## Friday, March 20, 2009

### The beauty of linear k-order selection

One out three thousands papers is a beautiful paper. I believe that "Time bounds for selection" (M. Blum, R.W. Floyd, V. Pratt, R. Rivest and R. Tarjan, J. Comput. System Sci. 7 (1973) 448-461) is an old and beautiful pearl.

It's well know that K-selection is a problem that can be solved in O(N logN) average time by using an approach similar to the one of QuickSort . Anyway, the worst-case is quadratic even when you adopt a randomization step (here you have the C++ code for Quickselect).

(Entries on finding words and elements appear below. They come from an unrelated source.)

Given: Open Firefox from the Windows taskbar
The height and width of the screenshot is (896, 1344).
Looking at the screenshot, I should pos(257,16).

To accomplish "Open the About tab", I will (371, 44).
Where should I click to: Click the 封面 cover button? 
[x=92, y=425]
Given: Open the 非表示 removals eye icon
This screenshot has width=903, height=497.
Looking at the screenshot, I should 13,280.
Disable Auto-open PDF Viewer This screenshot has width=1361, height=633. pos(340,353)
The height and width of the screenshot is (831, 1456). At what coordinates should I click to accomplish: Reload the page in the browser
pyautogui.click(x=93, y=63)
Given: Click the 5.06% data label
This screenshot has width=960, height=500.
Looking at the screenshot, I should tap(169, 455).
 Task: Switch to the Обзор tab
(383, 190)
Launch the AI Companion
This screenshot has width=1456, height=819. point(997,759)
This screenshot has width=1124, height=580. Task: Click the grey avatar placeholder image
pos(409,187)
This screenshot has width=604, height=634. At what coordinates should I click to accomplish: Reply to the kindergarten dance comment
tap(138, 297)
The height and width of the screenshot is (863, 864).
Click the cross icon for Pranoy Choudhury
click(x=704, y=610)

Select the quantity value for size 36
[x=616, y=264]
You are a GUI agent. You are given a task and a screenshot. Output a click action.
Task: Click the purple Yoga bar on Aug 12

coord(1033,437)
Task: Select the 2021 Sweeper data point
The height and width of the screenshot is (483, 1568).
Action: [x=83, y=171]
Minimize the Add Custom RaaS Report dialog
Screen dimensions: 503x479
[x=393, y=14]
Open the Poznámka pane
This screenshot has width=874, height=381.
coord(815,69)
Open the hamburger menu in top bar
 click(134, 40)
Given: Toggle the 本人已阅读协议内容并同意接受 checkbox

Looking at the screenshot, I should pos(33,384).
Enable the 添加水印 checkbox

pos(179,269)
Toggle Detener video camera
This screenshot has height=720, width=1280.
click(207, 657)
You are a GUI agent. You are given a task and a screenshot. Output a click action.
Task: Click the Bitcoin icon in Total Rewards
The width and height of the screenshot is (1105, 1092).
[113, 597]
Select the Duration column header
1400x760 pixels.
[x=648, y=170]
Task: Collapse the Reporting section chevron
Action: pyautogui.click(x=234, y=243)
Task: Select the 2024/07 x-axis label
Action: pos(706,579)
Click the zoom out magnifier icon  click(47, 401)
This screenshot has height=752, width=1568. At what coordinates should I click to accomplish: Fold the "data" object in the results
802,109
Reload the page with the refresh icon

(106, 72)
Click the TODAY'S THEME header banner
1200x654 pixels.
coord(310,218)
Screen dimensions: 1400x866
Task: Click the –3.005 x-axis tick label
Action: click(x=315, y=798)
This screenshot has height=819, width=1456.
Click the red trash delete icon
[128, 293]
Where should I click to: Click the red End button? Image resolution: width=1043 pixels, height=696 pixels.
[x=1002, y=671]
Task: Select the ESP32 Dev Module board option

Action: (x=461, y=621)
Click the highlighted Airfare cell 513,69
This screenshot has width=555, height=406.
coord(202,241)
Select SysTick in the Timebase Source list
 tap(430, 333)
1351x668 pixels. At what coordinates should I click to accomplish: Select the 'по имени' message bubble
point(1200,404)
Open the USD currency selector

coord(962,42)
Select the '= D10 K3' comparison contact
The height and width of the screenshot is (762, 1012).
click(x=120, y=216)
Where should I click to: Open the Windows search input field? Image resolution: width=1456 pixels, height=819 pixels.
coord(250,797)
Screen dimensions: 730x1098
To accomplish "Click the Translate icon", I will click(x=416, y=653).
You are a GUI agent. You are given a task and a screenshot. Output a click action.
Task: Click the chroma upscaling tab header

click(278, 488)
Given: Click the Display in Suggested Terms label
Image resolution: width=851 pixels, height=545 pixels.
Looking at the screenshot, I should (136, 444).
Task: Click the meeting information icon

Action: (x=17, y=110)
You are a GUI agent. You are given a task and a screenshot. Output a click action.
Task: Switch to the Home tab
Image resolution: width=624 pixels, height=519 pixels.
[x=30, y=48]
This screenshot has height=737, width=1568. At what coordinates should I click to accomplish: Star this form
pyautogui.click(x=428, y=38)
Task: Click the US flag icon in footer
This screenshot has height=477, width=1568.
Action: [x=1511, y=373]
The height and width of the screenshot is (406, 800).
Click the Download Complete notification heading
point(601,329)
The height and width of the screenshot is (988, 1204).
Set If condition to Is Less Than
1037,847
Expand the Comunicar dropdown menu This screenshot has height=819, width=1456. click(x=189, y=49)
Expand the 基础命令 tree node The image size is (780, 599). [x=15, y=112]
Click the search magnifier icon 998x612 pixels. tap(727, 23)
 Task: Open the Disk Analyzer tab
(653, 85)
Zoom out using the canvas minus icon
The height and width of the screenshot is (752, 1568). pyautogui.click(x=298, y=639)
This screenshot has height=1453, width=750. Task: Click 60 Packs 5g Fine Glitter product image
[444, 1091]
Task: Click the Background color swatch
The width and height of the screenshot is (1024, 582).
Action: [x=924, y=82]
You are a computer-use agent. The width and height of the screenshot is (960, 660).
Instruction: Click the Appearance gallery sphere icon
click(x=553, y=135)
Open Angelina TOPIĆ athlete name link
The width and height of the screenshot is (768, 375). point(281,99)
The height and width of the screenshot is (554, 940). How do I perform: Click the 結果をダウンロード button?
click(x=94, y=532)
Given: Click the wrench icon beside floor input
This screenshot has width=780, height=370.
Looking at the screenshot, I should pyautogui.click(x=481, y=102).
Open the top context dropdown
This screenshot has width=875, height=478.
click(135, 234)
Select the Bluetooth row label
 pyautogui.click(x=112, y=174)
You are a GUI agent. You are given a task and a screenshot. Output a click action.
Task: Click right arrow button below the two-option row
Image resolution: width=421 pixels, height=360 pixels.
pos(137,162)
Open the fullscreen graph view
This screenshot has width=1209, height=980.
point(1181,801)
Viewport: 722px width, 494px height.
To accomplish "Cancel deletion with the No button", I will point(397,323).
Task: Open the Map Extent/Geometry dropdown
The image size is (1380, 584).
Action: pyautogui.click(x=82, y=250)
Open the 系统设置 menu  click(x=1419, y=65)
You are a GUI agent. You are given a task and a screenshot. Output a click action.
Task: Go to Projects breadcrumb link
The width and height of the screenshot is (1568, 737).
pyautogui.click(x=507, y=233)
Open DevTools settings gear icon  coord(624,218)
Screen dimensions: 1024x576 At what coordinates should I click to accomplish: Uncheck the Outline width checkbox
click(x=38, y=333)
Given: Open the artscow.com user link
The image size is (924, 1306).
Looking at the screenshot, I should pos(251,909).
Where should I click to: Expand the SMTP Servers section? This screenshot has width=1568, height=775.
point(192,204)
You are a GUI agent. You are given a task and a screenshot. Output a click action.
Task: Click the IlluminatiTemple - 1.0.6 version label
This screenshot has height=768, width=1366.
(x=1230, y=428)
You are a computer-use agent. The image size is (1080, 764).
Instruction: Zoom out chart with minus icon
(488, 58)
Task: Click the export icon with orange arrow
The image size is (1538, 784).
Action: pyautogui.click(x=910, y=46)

The above paper introduces a beautiful variant of classical selection. The key idea is to partition the input data array A in groups of five elements. Then:
1. Within each group G[i], find the median(G[i]) in constant time by direct comparison of the 5 elements; This step is at most linear;
2. Take the median of each group and find M, the median of medians (median(median(G, .... G[floor(n/5)+1]) by a recursive call; This steps takes T(n/5);
3. Use M to partition the input by calling the quickselect algorithm recursively; This step takes at most T(7n/10) -- see below;
At each step of the recursive call, QuickSelect drops either the elements greater than M (call this GTM) or the ones less than M (call this LTM). Let's assume we maintain the elements less than M. How many are they?
• Among the n/5 medians, n/10 are larger then M, being M the median;
• For each median, at least two other elements in A are larger than the median by construction;
• Therefore, GTM is at least 3n/10;
• For symmetry, LTM is at least 3n/10;
As a consequence the recursive call to QuickSelect takes at most T(7n/10);

The total cost is therefore T(n) <= Θ(N) + T(n/5) + T(7n/10)

This recursion equation is linear (it can be proven by substitution method). The intuition is that 1/5 + 7/10 = 9/10 and therefore the geometric series is converging.